=== QUOTED PASSAGE ===
Key Takeaways

This interview has been edited for length and clarity.

There’s no doubt recent AI advancements have contributed to evolving conversations surrounding technology’s role across healthcare. But deciding which platforms to consider — and when to consider them — can be challenging for even the most seasoned leaders.

In this episode of the Memora Health Care Delivery Podcast, our guest Shahidul Mannan, Chief Data Officer at Bon Secours, discusses what information EHRs miss, how to assess the value of technology before implementation, and what types of innovations to consider when building out tech infrastructure in healthcare.

There’s a lot of data in healthcare — but there’s still so much that goes uncollected and unused

The digitization of healthcare accelerated in an unprecedented way with the passing of the ACA in 2010. Specifically, the subsequent expansion of the EHR ushered in more and more patient data collection.

=== INFORMATION GIVEN ===
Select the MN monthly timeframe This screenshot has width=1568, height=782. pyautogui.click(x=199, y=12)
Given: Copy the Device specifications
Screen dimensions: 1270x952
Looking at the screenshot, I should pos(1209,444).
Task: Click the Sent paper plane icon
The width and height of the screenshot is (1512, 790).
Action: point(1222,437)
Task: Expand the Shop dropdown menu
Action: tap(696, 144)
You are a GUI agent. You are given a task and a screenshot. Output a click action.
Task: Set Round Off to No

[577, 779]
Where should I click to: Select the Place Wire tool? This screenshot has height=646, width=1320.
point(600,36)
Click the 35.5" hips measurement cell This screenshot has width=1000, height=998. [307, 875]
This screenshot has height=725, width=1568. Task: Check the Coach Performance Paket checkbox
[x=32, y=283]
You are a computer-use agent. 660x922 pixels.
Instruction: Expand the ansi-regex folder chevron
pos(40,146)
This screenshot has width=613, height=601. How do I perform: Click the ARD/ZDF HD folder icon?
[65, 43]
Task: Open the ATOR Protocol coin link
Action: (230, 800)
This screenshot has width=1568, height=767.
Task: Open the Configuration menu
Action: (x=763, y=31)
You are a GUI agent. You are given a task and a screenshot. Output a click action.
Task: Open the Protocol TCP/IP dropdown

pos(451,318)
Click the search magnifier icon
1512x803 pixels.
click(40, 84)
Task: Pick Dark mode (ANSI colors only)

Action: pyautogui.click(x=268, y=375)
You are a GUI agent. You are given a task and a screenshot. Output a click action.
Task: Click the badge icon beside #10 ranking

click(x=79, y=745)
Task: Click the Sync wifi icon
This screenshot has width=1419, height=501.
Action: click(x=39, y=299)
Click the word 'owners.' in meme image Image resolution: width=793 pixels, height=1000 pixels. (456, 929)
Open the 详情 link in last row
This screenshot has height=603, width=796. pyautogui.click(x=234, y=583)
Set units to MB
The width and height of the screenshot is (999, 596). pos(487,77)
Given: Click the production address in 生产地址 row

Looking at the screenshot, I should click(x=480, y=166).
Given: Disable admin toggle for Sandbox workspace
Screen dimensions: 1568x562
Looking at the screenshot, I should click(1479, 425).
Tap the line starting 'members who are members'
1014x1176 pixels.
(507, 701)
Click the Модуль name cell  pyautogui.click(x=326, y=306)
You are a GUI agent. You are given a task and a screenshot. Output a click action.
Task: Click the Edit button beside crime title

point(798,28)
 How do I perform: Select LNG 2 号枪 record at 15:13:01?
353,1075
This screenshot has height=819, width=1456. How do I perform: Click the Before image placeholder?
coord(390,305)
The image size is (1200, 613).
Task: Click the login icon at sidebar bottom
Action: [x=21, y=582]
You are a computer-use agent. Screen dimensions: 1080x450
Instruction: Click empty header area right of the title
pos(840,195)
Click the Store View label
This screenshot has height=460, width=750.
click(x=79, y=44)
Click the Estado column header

=== WORK ITEM A ===
Using the interview introduction, decide whether each statement agrees with it: (i) the interview was edited for length and clarity; (ii) Shahidul Mannan is Chief Data Officer at Memora Health; (iii) the digitization of healthcare accelerated with the passing of the ACA in 2010. For each, answer yes or no and quote the words of the text that decide it.
=== WORK ITEM B ===
Output the part of the interview introduction between "In this episode" and "infrastructure in healthcare.", inclusive, copied word for word.

=== ANSWER BOX A ===
(i) Yes: "This interview has been edited for length and clarity."
(ii) No: "Shahidul Mannan, Chief Data Officer at Bon Secours"
(iii) Yes: "The digitization of healthcare accelerated in an unprecedented way with the passing of the ACA in 2010."

=== ANSWER BOX B ===
In this episode of the Memora Health Care Delivery Podcast, our guest Shahidul Mannan, Chief Data Officer at Bon Secours, discusses what information EHRs miss, how to assess the value of technology before implementation, and what types of innovations to consider when building out tech infrastructure in healthcare.